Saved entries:
***
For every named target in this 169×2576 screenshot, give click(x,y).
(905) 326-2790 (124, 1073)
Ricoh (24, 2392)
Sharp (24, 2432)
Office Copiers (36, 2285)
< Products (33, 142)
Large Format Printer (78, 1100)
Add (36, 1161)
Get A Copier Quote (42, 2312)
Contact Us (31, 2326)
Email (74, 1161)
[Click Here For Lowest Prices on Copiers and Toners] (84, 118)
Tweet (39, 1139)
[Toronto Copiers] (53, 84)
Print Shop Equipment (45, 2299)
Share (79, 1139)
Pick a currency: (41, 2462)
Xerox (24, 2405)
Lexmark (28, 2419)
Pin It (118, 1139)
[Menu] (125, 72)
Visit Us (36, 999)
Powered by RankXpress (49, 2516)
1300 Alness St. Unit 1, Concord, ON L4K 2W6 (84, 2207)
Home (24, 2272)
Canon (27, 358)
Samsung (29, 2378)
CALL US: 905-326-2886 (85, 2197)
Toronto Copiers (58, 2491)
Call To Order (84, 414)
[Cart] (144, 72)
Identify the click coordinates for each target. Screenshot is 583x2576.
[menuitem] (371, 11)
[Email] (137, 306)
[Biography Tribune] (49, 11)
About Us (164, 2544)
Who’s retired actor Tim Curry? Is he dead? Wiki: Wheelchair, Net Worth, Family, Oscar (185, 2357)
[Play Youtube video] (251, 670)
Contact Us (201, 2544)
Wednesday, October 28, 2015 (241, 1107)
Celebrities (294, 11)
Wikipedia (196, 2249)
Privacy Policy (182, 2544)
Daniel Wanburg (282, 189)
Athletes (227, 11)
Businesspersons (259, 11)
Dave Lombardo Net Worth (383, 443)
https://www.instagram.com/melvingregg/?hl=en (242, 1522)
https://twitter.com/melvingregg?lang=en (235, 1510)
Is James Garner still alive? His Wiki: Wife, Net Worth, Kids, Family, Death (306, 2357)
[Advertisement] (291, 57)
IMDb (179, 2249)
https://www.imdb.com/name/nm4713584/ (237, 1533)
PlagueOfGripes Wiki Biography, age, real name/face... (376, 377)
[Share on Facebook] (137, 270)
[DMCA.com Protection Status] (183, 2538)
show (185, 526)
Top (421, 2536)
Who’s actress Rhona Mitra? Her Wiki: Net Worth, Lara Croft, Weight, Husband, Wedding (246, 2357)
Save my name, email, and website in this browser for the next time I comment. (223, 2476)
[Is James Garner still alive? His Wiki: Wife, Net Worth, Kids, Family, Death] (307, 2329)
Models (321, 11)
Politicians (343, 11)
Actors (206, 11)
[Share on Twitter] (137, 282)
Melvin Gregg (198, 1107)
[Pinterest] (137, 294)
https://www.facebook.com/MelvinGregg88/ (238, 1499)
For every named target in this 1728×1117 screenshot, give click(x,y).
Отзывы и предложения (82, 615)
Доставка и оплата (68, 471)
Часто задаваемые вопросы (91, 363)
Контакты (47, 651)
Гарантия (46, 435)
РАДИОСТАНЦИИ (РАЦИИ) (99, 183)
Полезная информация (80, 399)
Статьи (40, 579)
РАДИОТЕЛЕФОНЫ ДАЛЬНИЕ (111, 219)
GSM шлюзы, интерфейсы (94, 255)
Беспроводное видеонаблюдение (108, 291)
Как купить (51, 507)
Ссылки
***
Repeat word for word the lines running from the line containing "PlagueOfGripes Wiki Biography, age, real" to the end of the entries above, inclusive.

PlagueOfGripes Wiki Biography, age, real name/face... (376, 377)
[Share on Facebook] (137, 270)
[DMCA.com Protection Status] (183, 2538)
show (185, 526)
Top (421, 2536)
Who’s actress Rhona Mitra? Her Wiki: Net Worth, Lara Croft, Weight, Husband, Wedding (246, 2357)
Save my name, email, and website in this browser for the next time I comment. (223, 2476)
[Is James Garner still alive? His Wiki: Wife, Net Worth, Kids, Family, Death] (307, 2329)
Models (321, 11)
Politicians (343, 11)
Actors (206, 11)
[Share on Twitter] (137, 282)
Melvin Gregg (198, 1107)
[Pinterest] (137, 294)
https://www.facebook.com/MelvinGregg88/ (238, 1499)
For every named target in this 1728×1117 screenshot, give click(x,y).
Отзывы и предложения (82, 615)
Доставка и оплата (68, 471)
Часто задаваемые вопросы (91, 363)
Контакты (47, 651)
Гарантия (46, 435)
РАДИОСТАНЦИИ (РАЦИИ) (99, 183)
Полезная информация (80, 399)
Статьи (40, 579)
РАДИОТЕЛЕФОНЫ ДАЛЬНИЕ (111, 219)
GSM шлюзы, интерфейсы (94, 255)
Беспроводное видеонаблюдение (108, 291)
Как купить (51, 507)
Ссылки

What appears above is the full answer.